KGLENS employs a novel strategy to probe LLMs’ knowledge efficiently by utilizing a PKG coupled with a Thompson sampling-inspired approach. The process begins with initializing a PKG, where each edge is enhanced with a beta distribution highlighting potential LLM deficiencies. The framework then samples these edges based on their probabilities, formulates questions from the sampled edges, and evaluates the LLM through a question-answering task. The PKG is continuously updated with each iteration, refining the probing process until it reaches convergence. The graph-guided question generator is integral to this framework, converting KG edges into natural language questions via GPT-4. These questions are categorized into Yes/No and Wh-questions, with the type dictated by the graph’s structure. Additionally, entity aliases are incorporated to ensure clarity and reduce potential ambiguity.
To verify answers, KGLENS directs LLMs to generate responses in specific formats and uses GPT-4 to check the accuracy of Wh-question responses. The framework’s effectiveness is validated through various sampling methods, proving its ability to identify knowledge gaps in LLMs across multiple topics and relationships.
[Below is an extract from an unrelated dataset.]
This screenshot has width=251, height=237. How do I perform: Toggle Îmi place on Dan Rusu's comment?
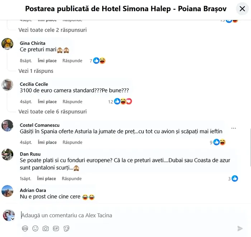tap(47, 178)

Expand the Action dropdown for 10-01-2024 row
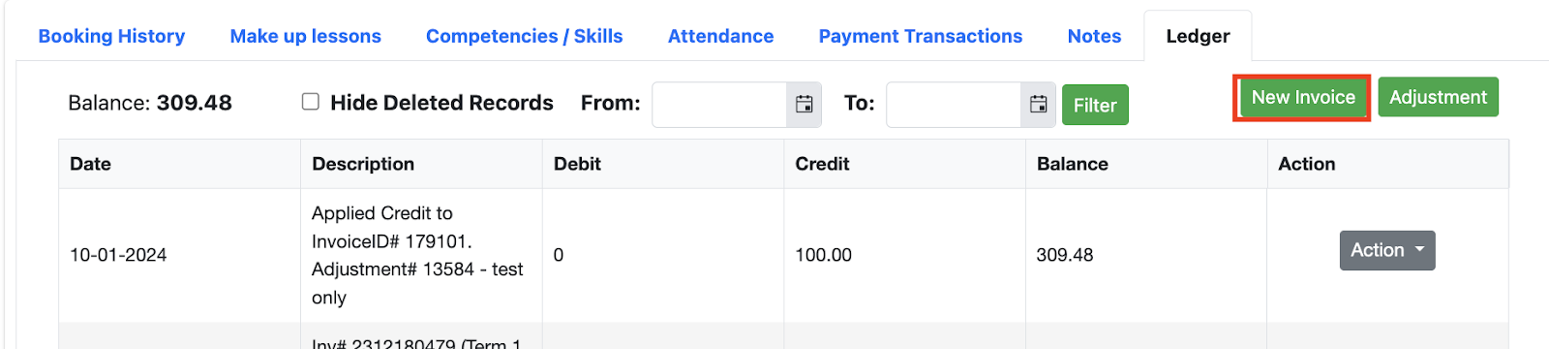pos(1386,250)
KGLENS’ evaluation across multiple LLMs reveals a consistent performance advantage for the GPT-4 family over other models. GPT-4, GPT-4o, and GPT-4-turbo exhibit similar performance levels, with GPT-4o demonstrating greater caution in handling personal information. A notable performance gap is observed between GPT-3.5-turbo and GPT-4, with GPT-3.5-turbo occasionally underperforming compared to older LLMs due to its conservative nature. Legacy models like Babbage-002 and Davinci-002 show only marginal improvements over random guessing, underscoring the significant advancements made in recent LLMs. The evaluation sheds light on various error types and model behaviors, highlighting the diverse capabilities of LLMs in navigating different knowledge domains and difficulty levels.
Conclusion:
The introduction of KGLENS marks a significant advancement in evaluating LLMs, providing a robust framework for identifying knowledge gaps and improving model alignment with KGs. For the market, this development underscores the rapid evolution of AI and the growing need for tools that can accurately assess and enhance LLM performance. Companies leveraging LLMs will find KGLENS particularly valuable in fine-tuning their models, ensuring they stay competitive in an increasingly data-driven landscape. As LLMs continue to be integrated into various industries, detecting and addressing knowledge deficiencies will be crucial for maintaining the reliability and trustworthiness of AI applications.